One out of five plant species are threatened with extinction. Almost a quarter of mammal species are endangered. The situation is just as bad or worse for reptiles (21% endangered), amphibians (30%), fish (21%), insects (22%) and mollusks (41%). Birds are doing slightly better (“just” 12% endangered). Habitat loss is the main culprit. The conversion of forested land for agriculture is the principal driver of habitat loss – accounting for a whopping 80% of deforestation worldwide.
So if we’re serious about saving the world’s flora and fauna, we have to prioritize shrinking the amount of land devoted to agriculture. We do that by increasing agricultural productivity, reducing food waste, changing dietary habits, and not having as many babies.
I’ll focus on agricultural productivity. Subsistence farming is unproductive. Subsistence farmers don’t have the resources or knowledge to use their land efficiently or sustainably. We need to do all we can to help these poor farmers find another livelihood.
Nor is organic agriculture all that productive. On average, organic farming requires much more land than conventional farming to achieve the same output. How much more land? As one commentator put it:
“To have raised all U.S. crops as organic in 2014 would have required farming of one hundred nine million more acres of land. That is an area equivalent to all the parkland and wildland areas in the lower 48 states or 1.8 times as much as all the urban land in the nation.”

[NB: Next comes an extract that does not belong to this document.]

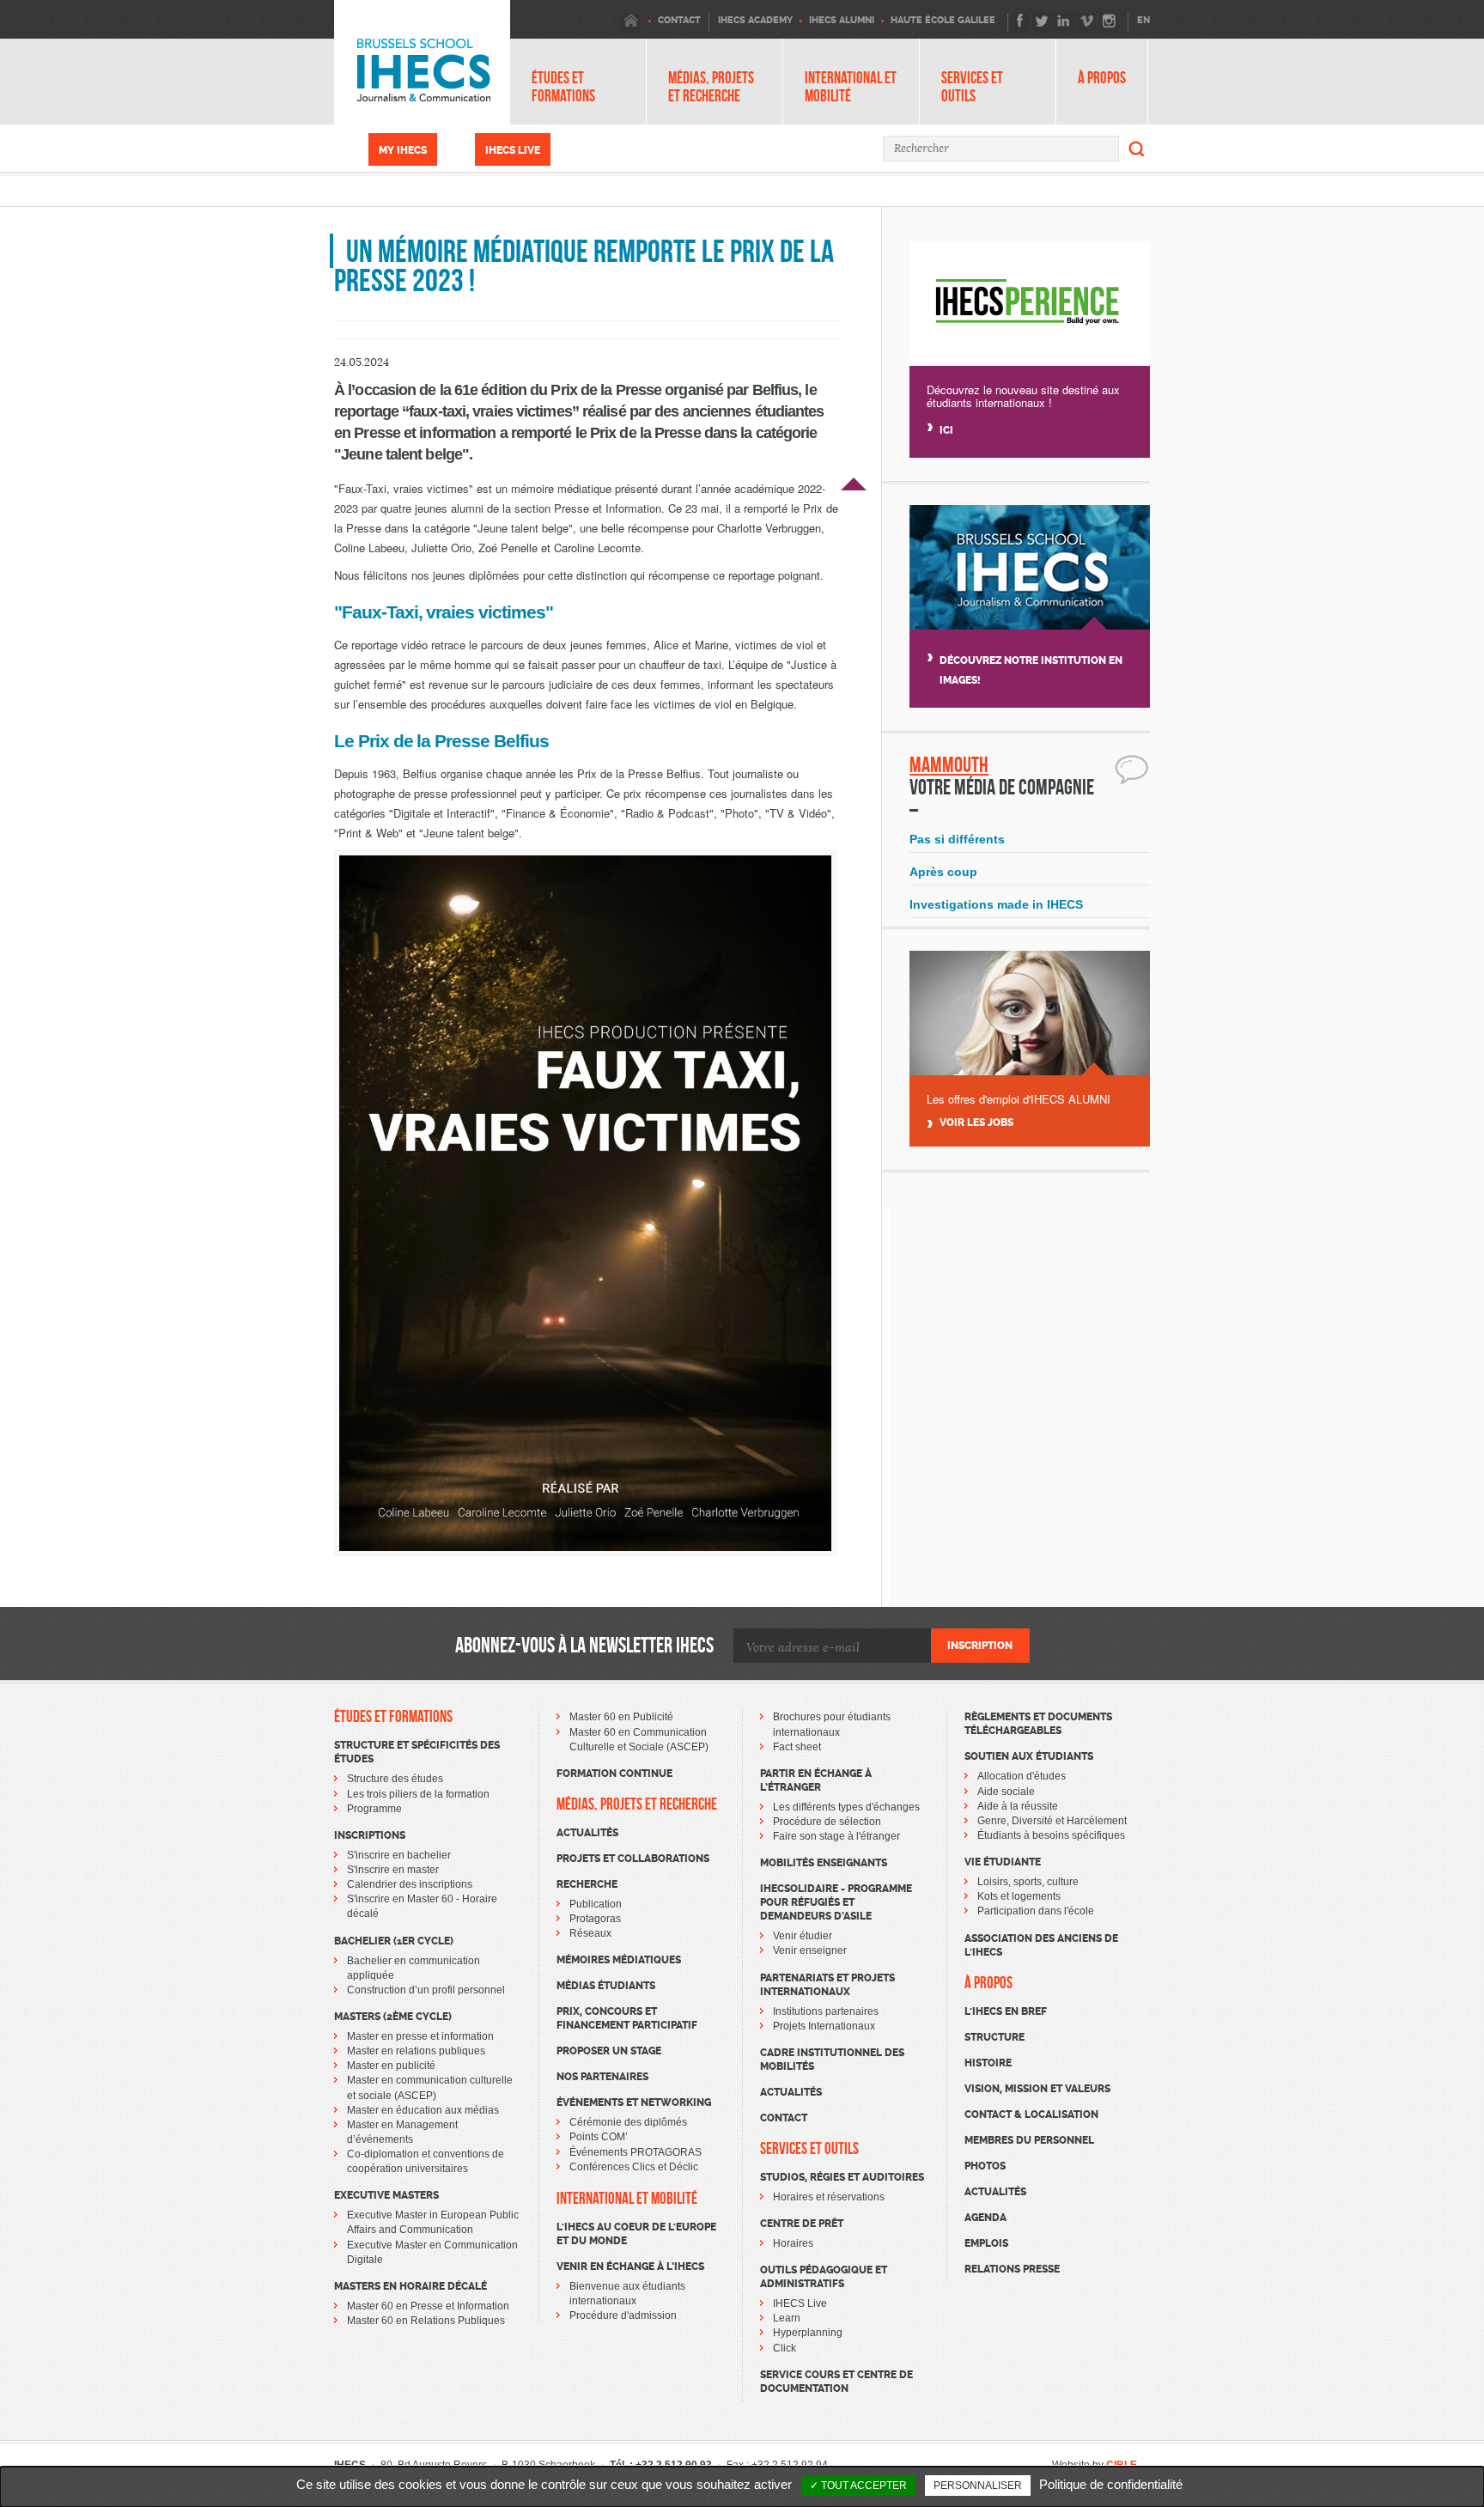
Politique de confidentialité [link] (1111, 2484)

The way to go is conventional commercial farming. These farms can be small (to a point) and have less environmental impact than organic farming – and not just because they require less land. Don’t believe me? Then check out the recent meta-analysis Does organic farming reduce environmental impacts?. To quote:
“…ammonia emissions, nitrogen leaching and nitrous oxide emissions per product unit were higher from organic systems. Organic systems had lower energy requirements, but higher land use, eutrophication* potential and acidification potential per product unit.”
Between product improvements and targeted application, artificial fertilizers and pesticides have become safer over the years. Conventional agriculture has embraced sustainable practices, such as no-till, and continues to evolve. But the best thing about conventional agriculture is that it can feed more mouths on less land than other types of farming. And that means more land can be freed up for endangered species – which need all the land they can get.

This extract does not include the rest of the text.